Action item:
Take the lines from the one containing "Open the Reddit icon in the sidebar" through the final line below and restate them exactly. Omit the pictures.

Material shown:
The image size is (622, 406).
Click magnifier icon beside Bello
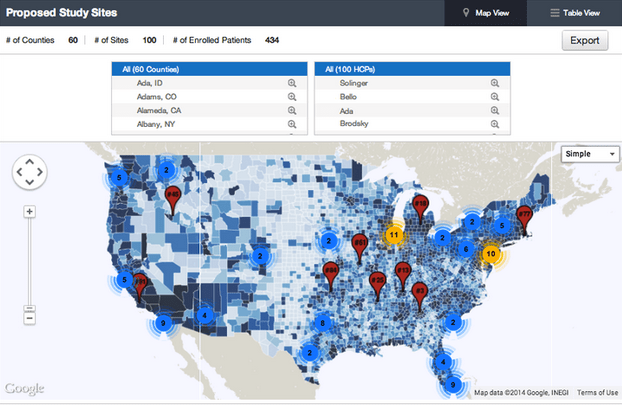(494, 97)
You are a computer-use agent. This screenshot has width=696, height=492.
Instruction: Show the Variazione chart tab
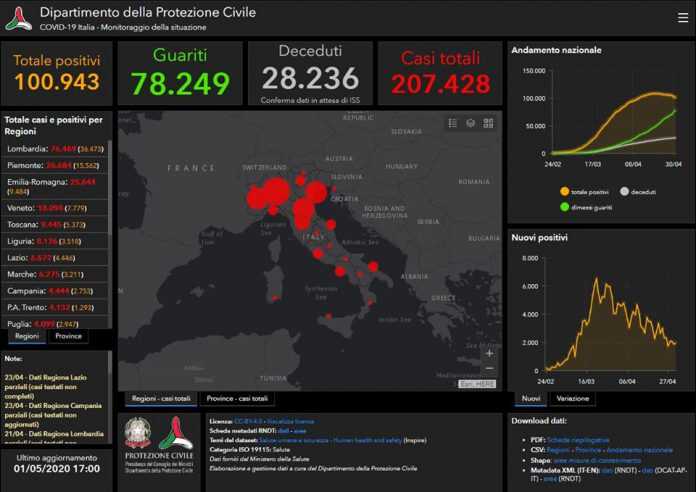pos(572,398)
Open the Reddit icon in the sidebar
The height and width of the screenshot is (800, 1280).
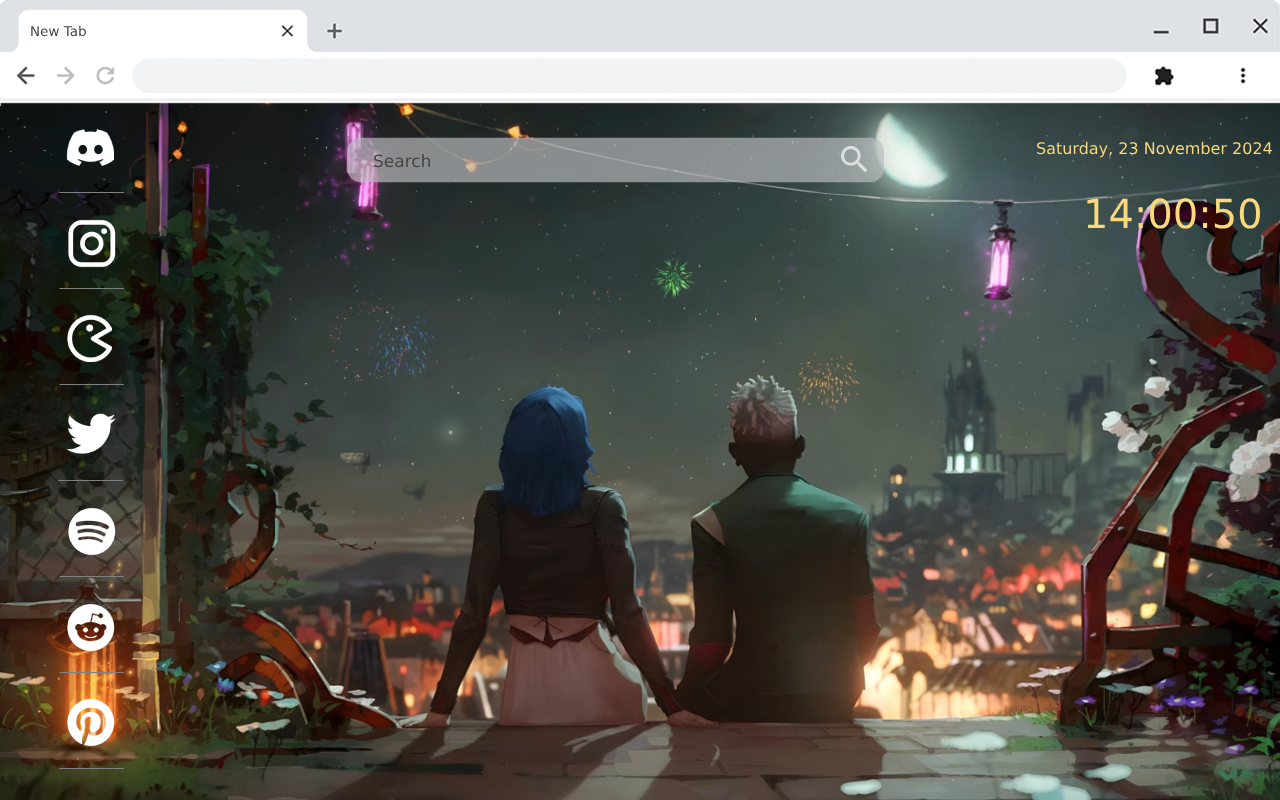tap(90, 627)
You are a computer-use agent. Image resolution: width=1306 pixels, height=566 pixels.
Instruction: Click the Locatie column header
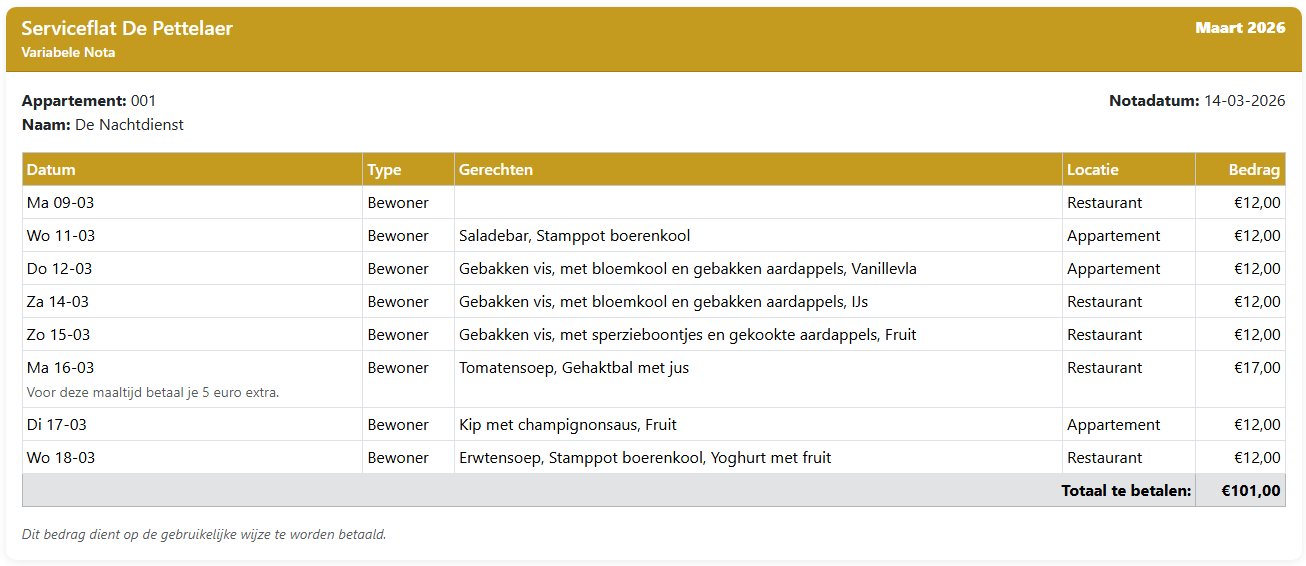click(1093, 170)
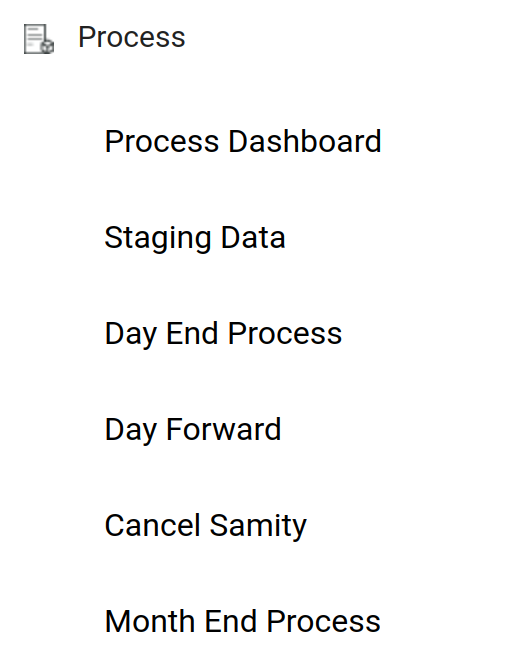Open Dashboard under the Process section
The height and width of the screenshot is (665, 519).
click(x=243, y=141)
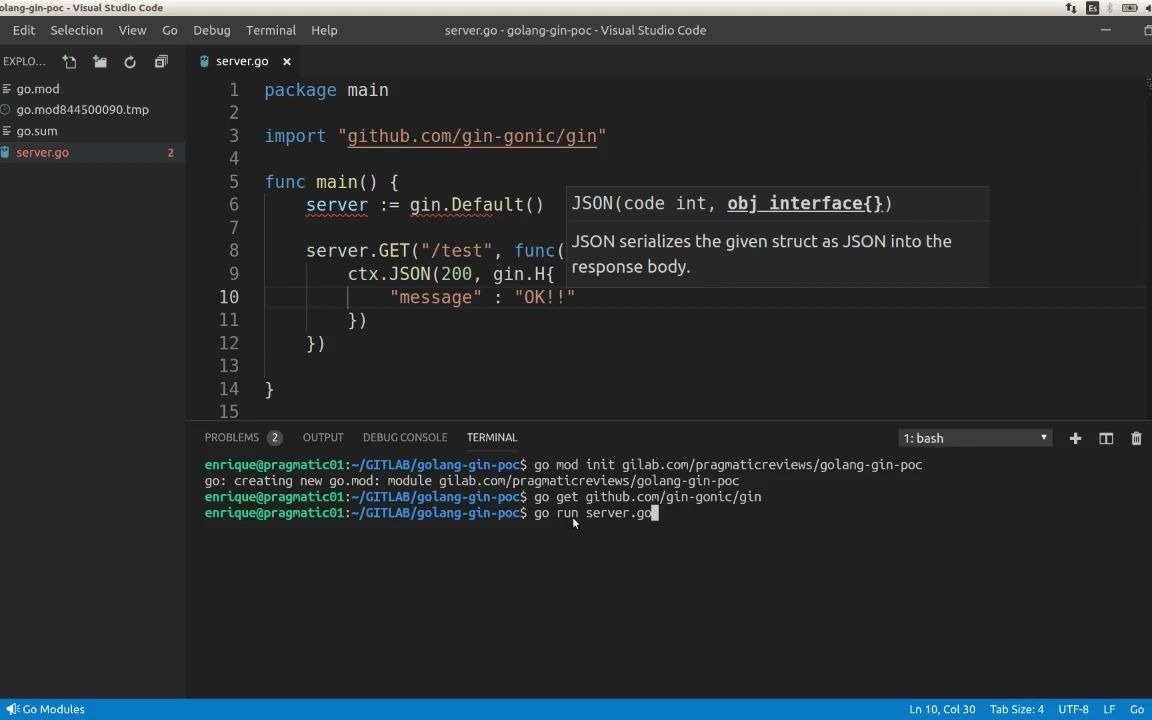Click 'LF' to change line endings

(x=1108, y=709)
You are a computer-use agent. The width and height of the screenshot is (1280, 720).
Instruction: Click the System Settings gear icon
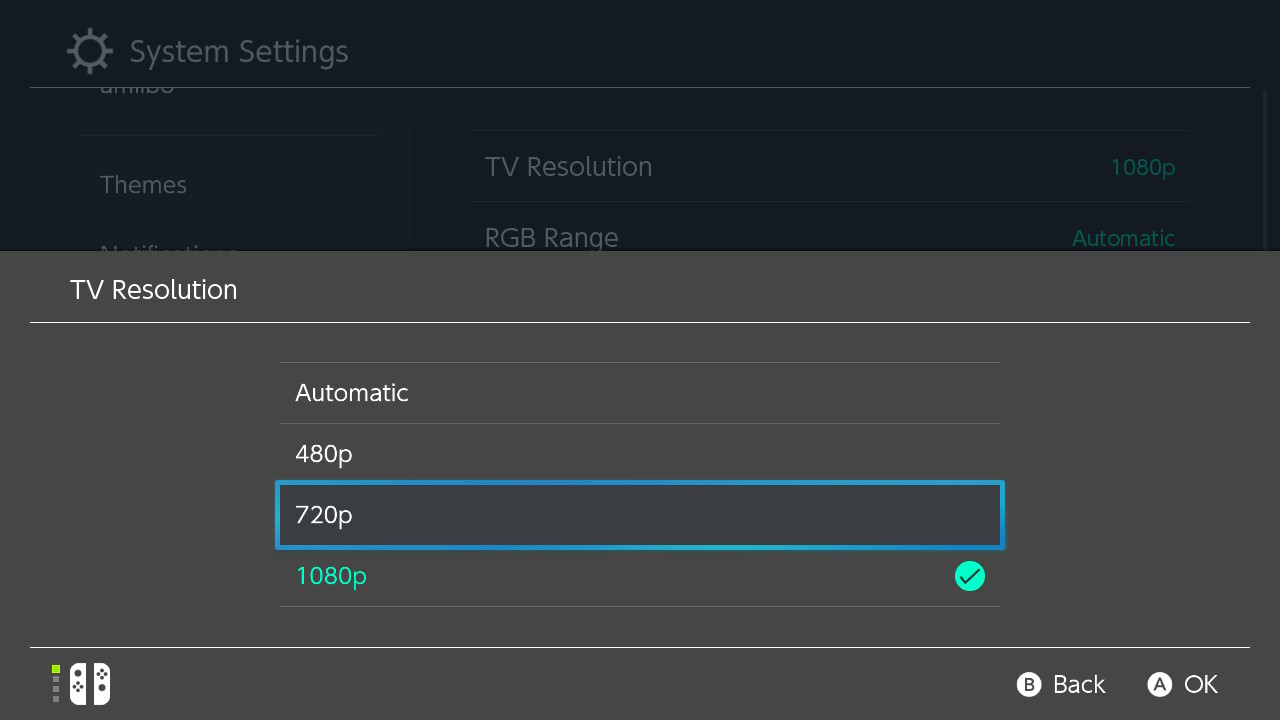click(x=89, y=52)
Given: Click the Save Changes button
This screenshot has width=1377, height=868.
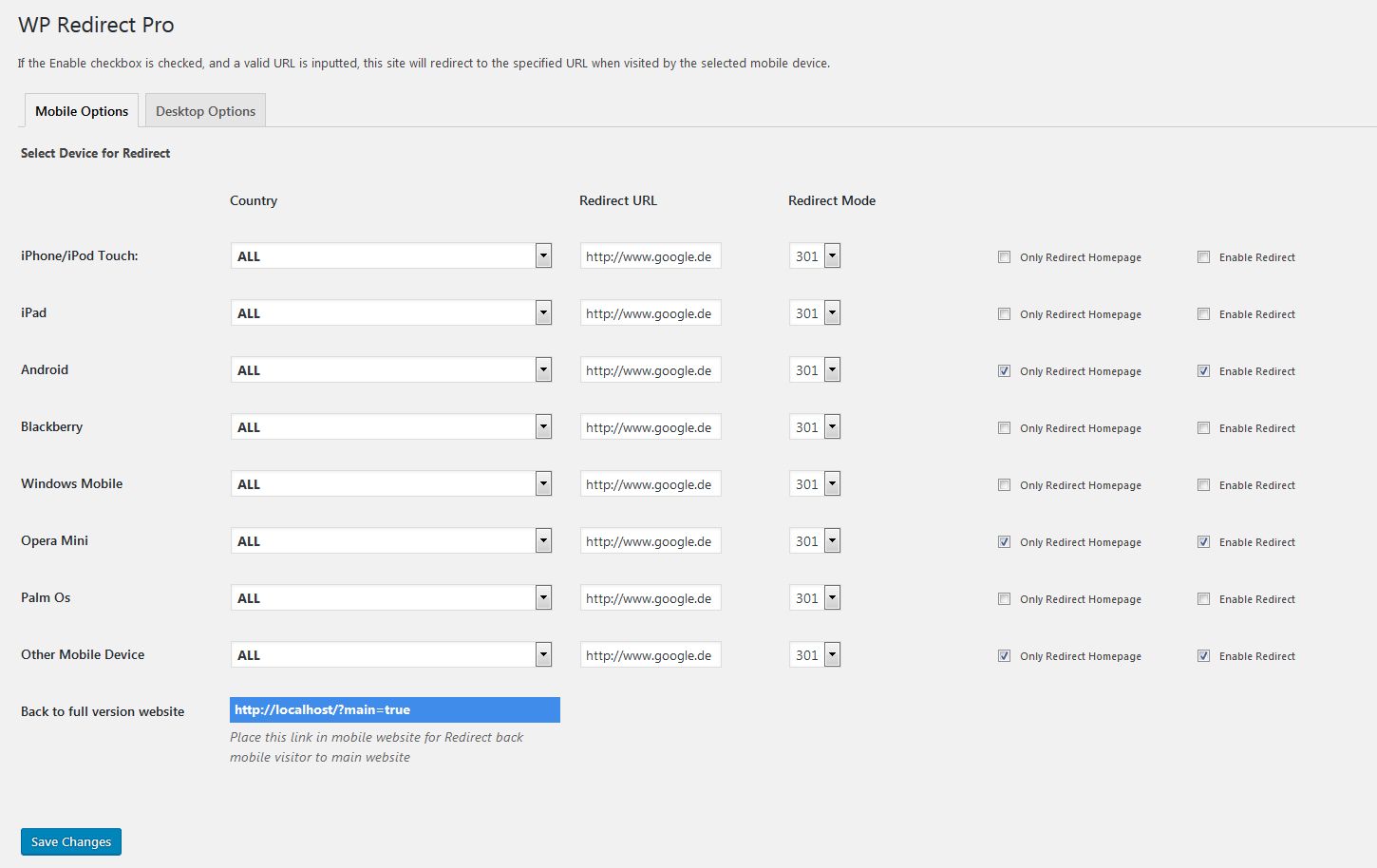Looking at the screenshot, I should pyautogui.click(x=71, y=841).
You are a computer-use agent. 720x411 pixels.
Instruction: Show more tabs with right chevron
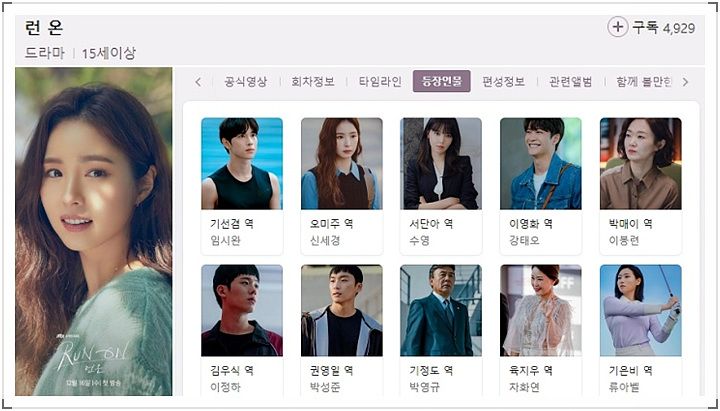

Solution to this problem:
Open the Reddit icon in the sidebar
The height and width of the screenshot is (800, 1280).
tap(90, 627)
You are a computer-use agent. Image resolution: width=1306 pixels, height=566 pixels.
Instruction: Click the Locatie column header
click(1093, 170)
Open Dashboard under the Process section
The height and width of the screenshot is (665, 519).
click(x=243, y=141)
Click 'LF' to change line endings

(x=1108, y=709)
You are a computer-use agent. The width and height of the screenshot is (1280, 720).
Instruction: Click the System Settings gear icon
click(x=89, y=52)
Given: Click the Save Changes button
This screenshot has width=1377, height=868.
Looking at the screenshot, I should pyautogui.click(x=71, y=841).
You are a computer-use agent. 720x411 pixels.
Instruction: Show more tabs with right chevron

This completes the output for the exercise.